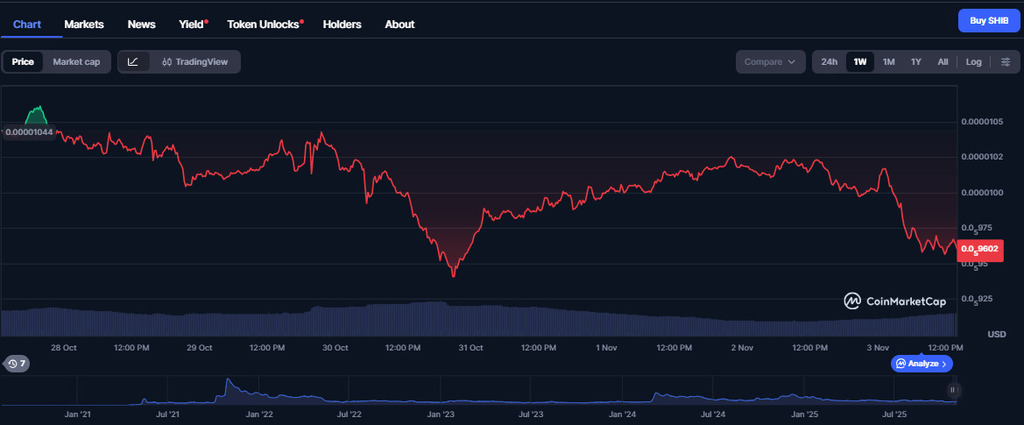Screen dimensions: 1024x425
Task: Open chart settings sliders icon
Action: point(1006,62)
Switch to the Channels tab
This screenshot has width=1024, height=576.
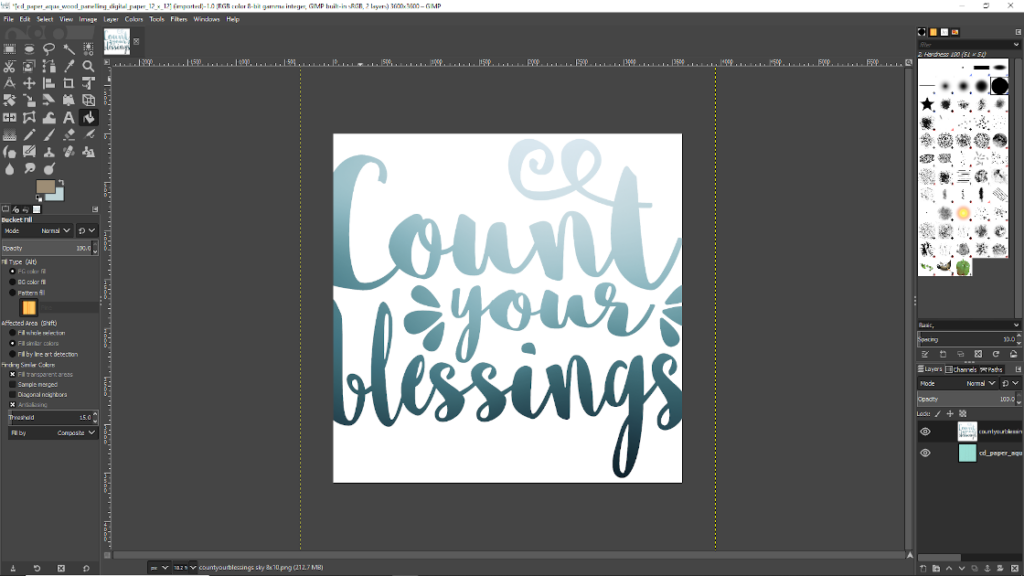tap(964, 369)
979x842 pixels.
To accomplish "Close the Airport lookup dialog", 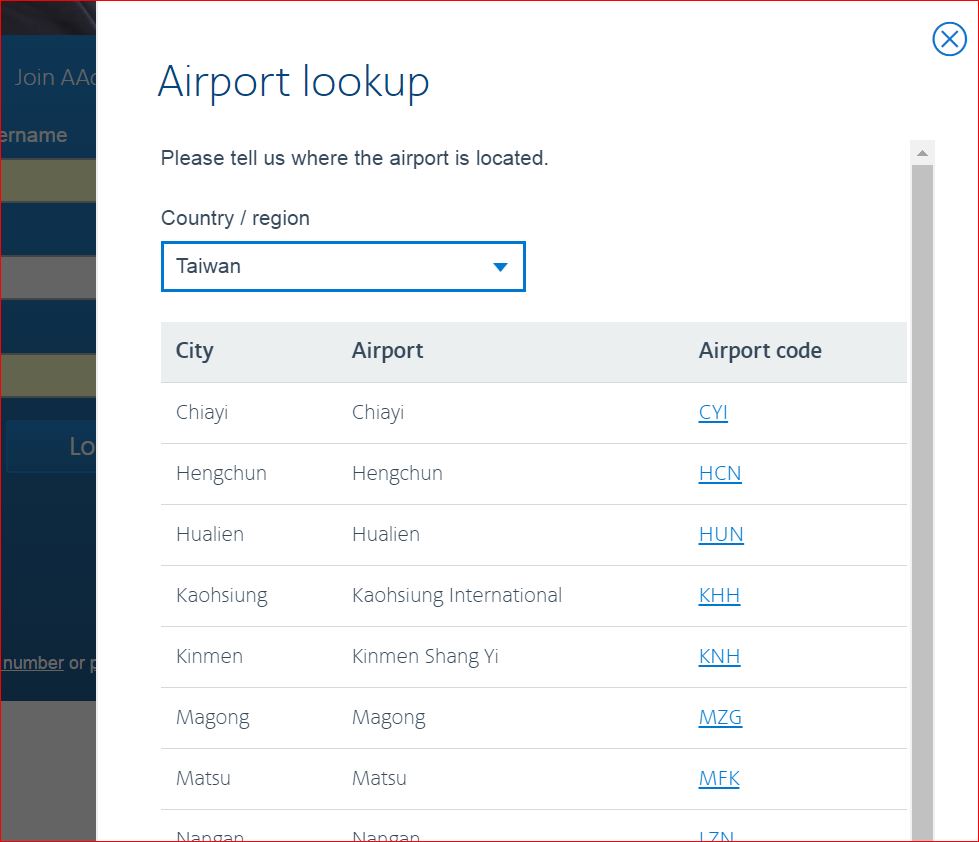I will click(949, 39).
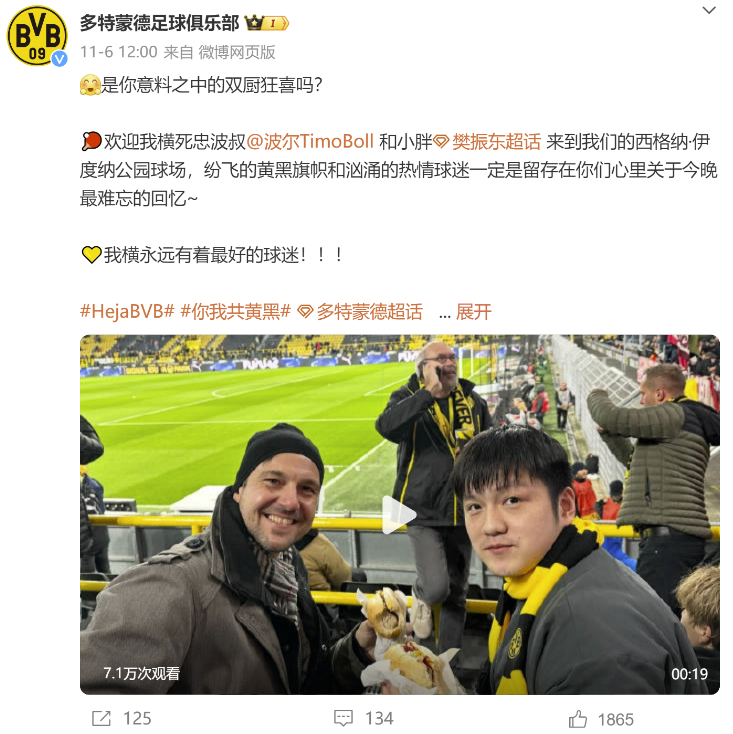733x734 pixels.
Task: Open the #HejaBVB# hashtag
Action: click(127, 311)
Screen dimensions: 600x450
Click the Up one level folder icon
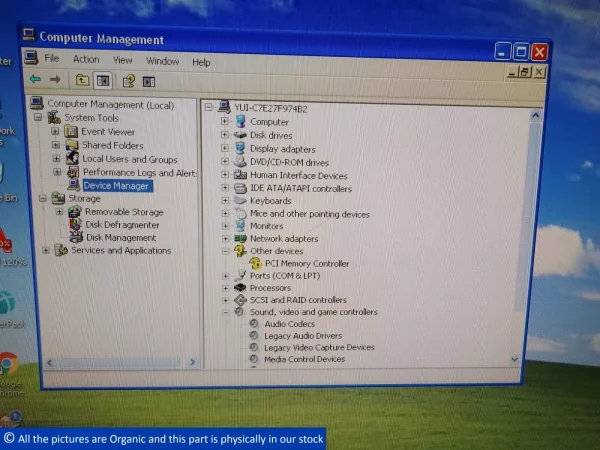(x=82, y=80)
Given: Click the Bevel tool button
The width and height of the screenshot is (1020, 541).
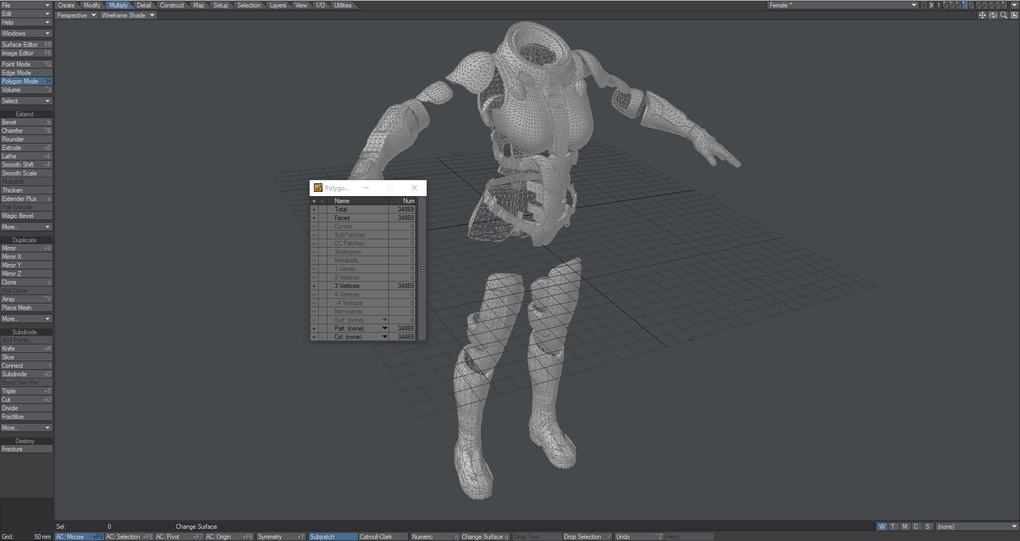Looking at the screenshot, I should pos(25,122).
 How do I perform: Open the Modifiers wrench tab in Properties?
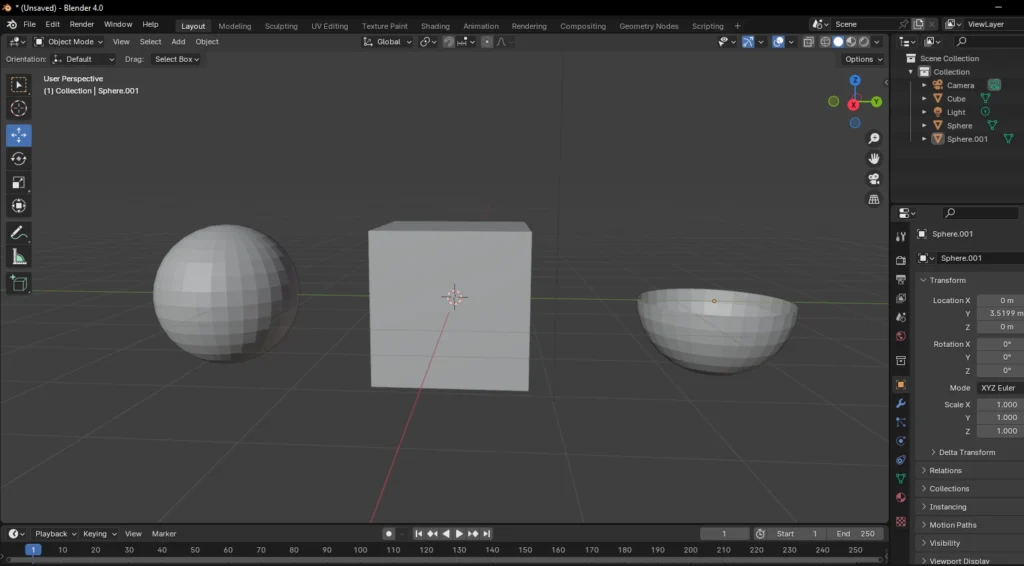coord(901,403)
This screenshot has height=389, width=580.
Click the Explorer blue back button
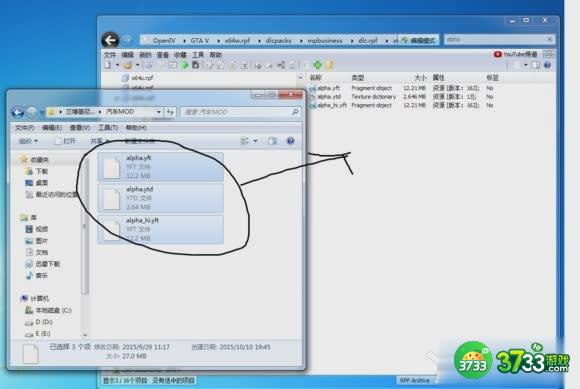[18, 112]
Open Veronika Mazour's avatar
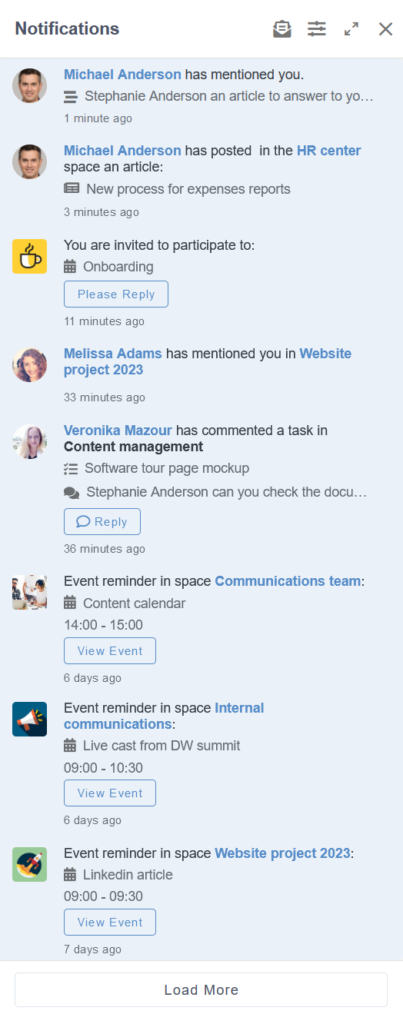The width and height of the screenshot is (403, 1024). [29, 441]
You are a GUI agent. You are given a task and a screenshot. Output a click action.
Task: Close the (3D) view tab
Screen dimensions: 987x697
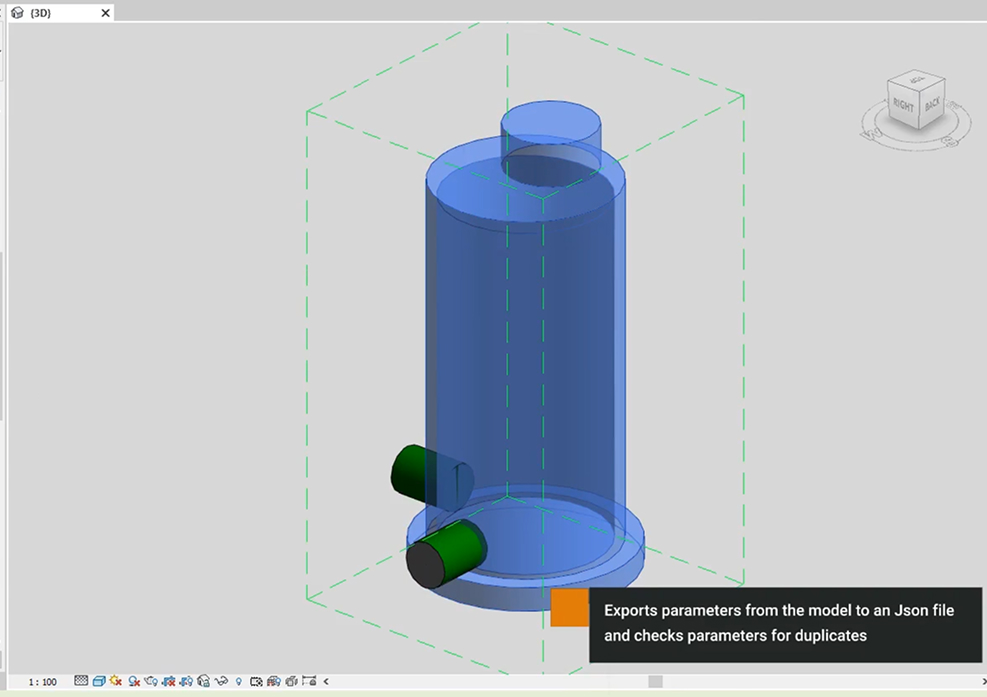click(x=106, y=13)
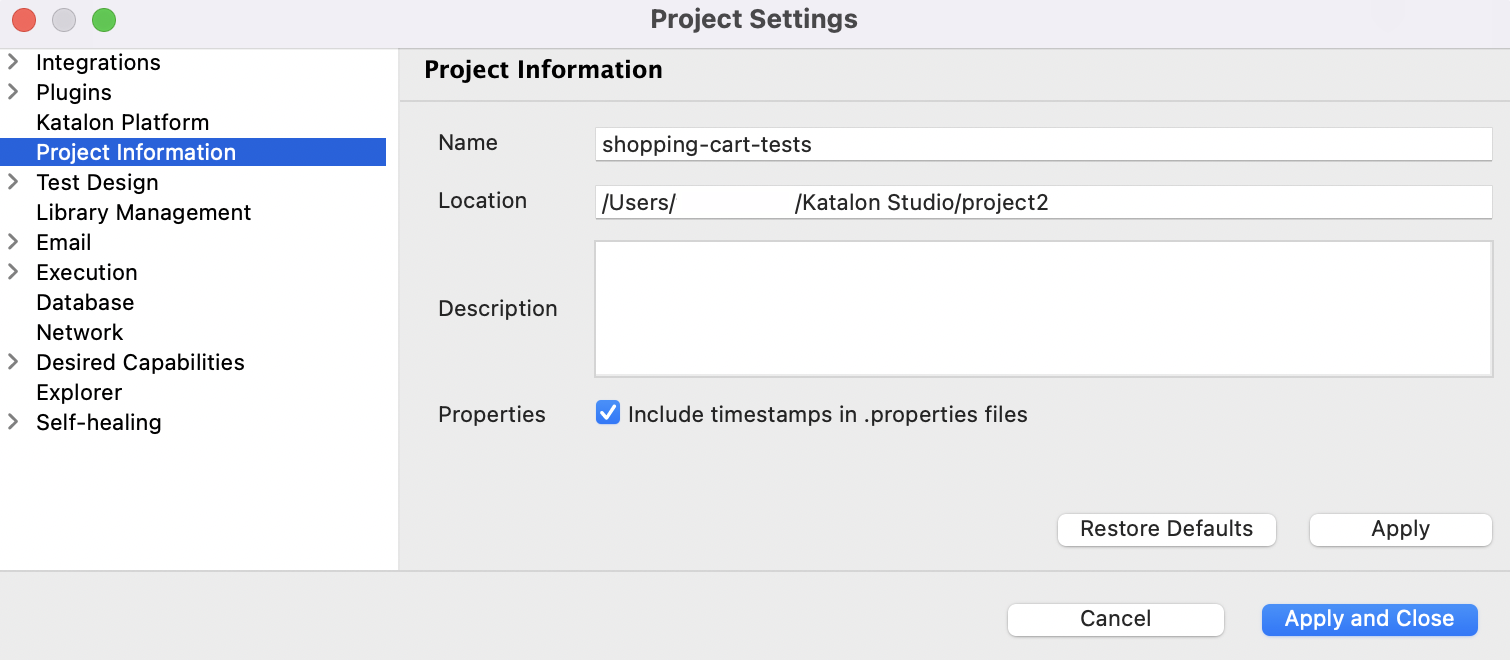Click Apply and Close
Image resolution: width=1510 pixels, height=660 pixels.
pyautogui.click(x=1369, y=619)
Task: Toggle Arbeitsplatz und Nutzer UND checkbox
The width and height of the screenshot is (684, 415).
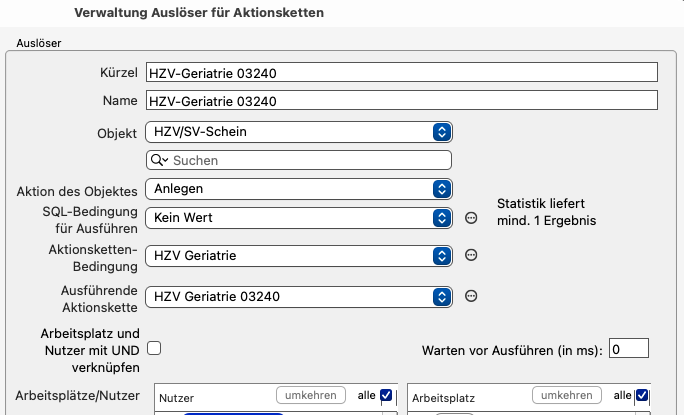Action: [x=154, y=348]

....................

Action item
The lines running from the one with "How do I perform: Open" to the close of the material above are to be retyped exactly; no picture is to be included.

Solution to this exercise
 How do I perform: Open the Modifiers wrench tab in Properties?
coord(901,403)
This screenshot has height=389, width=580.
Click the Explorer blue back button
[18, 112]
Open Veronika Mazour's avatar
The width and height of the screenshot is (403, 1024). [29, 441]
You are a GUI agent. You are given a task and a screenshot. Output a click action.
Task: Close the (3D) view tab
Screen dimensions: 987x697
click(x=106, y=13)
Click Apply and Close
Image resolution: width=1510 pixels, height=660 pixels.
pyautogui.click(x=1369, y=619)
Task: Toggle Arbeitsplatz und Nutzer UND checkbox
The width and height of the screenshot is (684, 415).
Action: [x=154, y=348]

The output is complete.